**WHAT THIS TASK INVOLVES**
Set each line of the data down exactly, please.

Start of EXERCISE MATERIALS

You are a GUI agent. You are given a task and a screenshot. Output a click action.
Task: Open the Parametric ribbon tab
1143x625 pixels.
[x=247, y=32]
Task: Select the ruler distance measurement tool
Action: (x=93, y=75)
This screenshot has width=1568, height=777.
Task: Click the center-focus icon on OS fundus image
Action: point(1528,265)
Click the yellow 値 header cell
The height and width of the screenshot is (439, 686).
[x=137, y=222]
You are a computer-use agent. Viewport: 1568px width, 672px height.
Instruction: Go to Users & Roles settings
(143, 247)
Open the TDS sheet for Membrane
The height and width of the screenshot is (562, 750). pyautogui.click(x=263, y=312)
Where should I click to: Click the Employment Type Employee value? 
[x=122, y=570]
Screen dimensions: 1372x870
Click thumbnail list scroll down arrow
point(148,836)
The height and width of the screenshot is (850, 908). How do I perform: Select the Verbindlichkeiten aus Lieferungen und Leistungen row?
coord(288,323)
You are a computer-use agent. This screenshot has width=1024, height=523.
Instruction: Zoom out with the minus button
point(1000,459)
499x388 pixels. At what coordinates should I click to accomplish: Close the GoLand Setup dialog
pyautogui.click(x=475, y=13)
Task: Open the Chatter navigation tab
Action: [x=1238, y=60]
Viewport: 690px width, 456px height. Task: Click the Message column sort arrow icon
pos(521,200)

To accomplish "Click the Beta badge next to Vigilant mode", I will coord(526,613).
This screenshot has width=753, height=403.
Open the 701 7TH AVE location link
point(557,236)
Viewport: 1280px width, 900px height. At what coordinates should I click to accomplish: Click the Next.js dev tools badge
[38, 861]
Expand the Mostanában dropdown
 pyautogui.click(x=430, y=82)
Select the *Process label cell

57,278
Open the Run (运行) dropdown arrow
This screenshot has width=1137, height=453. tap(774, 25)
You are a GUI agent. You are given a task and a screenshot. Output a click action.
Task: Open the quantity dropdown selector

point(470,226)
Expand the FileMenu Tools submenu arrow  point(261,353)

End of EXERCISE MATERIALS

**OUTPUT OF THE TASK**
You are a GUI agent. You are given a task and a screenshot. Output a click action.
Task: Open the Parametric ribbon tab
1143x625 pixels.
[x=247, y=32]
Task: Select the ruler distance measurement tool
Action: (x=93, y=75)
This screenshot has width=1568, height=777.
Task: Click the center-focus icon on OS fundus image
Action: point(1528,265)
Click the yellow 値 header cell
The height and width of the screenshot is (439, 686).
[x=137, y=222]
You are a computer-use agent. Viewport: 1568px width, 672px height.
Instruction: Go to Users & Roles settings
(143, 247)
Open the TDS sheet for Membrane
The height and width of the screenshot is (562, 750). pyautogui.click(x=263, y=312)
Where should I click to: Click the Employment Type Employee value? 
[x=122, y=570]
Screen dimensions: 1372x870
Click thumbnail list scroll down arrow
point(148,836)
The height and width of the screenshot is (850, 908). How do I perform: Select the Verbindlichkeiten aus Lieferungen und Leistungen row?
coord(288,323)
You are a computer-use agent. This screenshot has width=1024, height=523.
Instruction: Zoom out with the minus button
point(1000,459)
499x388 pixels. At what coordinates should I click to accomplish: Close the GoLand Setup dialog
pyautogui.click(x=475, y=13)
Task: Open the Chatter navigation tab
Action: [x=1238, y=60]
Viewport: 690px width, 456px height. Task: Click the Message column sort arrow icon
pos(521,200)

To accomplish "Click the Beta badge next to Vigilant mode", I will coord(526,613).
This screenshot has width=753, height=403.
Open the 701 7TH AVE location link
point(557,236)
Viewport: 1280px width, 900px height. At what coordinates should I click to accomplish: Click the Next.js dev tools badge
[38, 861]
Expand the Mostanában dropdown
 pyautogui.click(x=430, y=82)
Select the *Process label cell

57,278
Open the Run (运行) dropdown arrow
This screenshot has width=1137, height=453. tap(774, 25)
You are a GUI agent. You are given a task and a screenshot. Output a click action.
Task: Open the quantity dropdown selector

point(470,226)
Expand the FileMenu Tools submenu arrow  point(261,353)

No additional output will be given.